La nuit se tassait encore autour de nous, au bas des sapins dont les cimes traçaient leur haute écriture sur le ciel déjà de perle ; puis, bas entre les troncs, des rougeurs s'allumèrent, et plusieurs d'entre nous virent s'ouvrir au ciel le bleu lavé des yeux de leurs grand-mères. Peu à peu, la gamme des verts sortait du noir, et parfois un hêtre rafraîchissait de son parfum l'odeur de la résine, et rehaussait celle des champignons. Avec des voix de crécelle, ou de source, ou d'argent, ou de flûte, les oiseaux échangeaient leurs menus propos du matin. Nous allions en silence. La caravane était longue, avec nos dix ânes, les trois hommes qui les menaient, et nos quinze porteurs. Chacun de nous portait sa part de vivres pour la journée et ses affaires personnelles. Quelques-uns en avaient, de ces affaires personnelles, assez lourdes à porter dans leurs cœurs aussi et dans leurs têtes.

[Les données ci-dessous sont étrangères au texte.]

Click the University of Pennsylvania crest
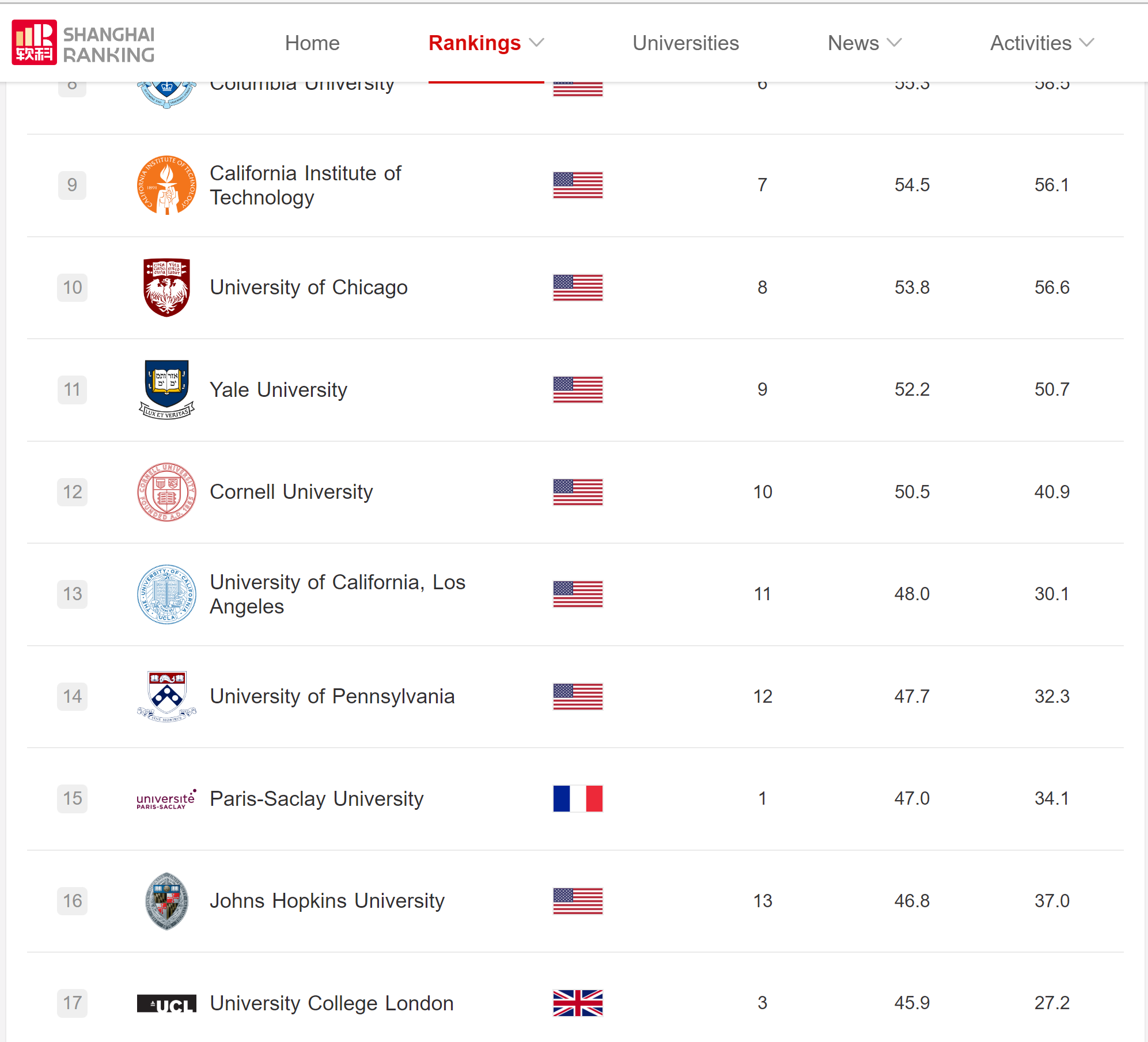Viewport: 1148px width, 1042px height. (166, 696)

Nous avions vite retrouvé le pas montagnard et l'attitude harassée qu'il convient de prendre dès les premiers pas si l'on veut aller longtemps sans fatigue. Tout en marchant, je repassais dans ma mémoire les événements qui m'avaient conduit là – depuis mon article de la Revue des Fossiles et ma première rencontre avec Sogol. Les ânes étaient heureusement dressés à ne pas marcher trop vite ; ils me rappelaient ceux de Bigorre, et je prenais des forces à regarder couler le jeu souple de leurs muscles que ne rompait jamais une contraction inutile. Je pensai aux quatre lâcheurs qui s'étaient excusés de ne pas nous accompagner. Qu'ils étaient loin, Julie Bonasse, et Emile Gorge, et Cicoria, et ce brave Alphonse Camard, avec ses chansons de route ! C'était déjà un autre monde. Je me mis à rire tout seul au souvenir de ces chansons de route. Comme si les montagnards chantaient jamais en marchant ! Oui, on chante parfois, après quelques heures de grimpée dans les éboulis ou sur des gazons, mais chacun pour soi, en serrant les dents. Moi, par exemple je chante : « tyak ! tyak ! tyak ! tyak ! » – un « tyak » par pas ; sur la neige, en plein midi, cela devient : « tyak ! tchi tchi tyak ! ». Un autre chante : « stoum ! di di stoum ! » ou : « dji... pof ! dji... pof ! ». C'est le seul genre de chansons de route de montagnards que je connaisse.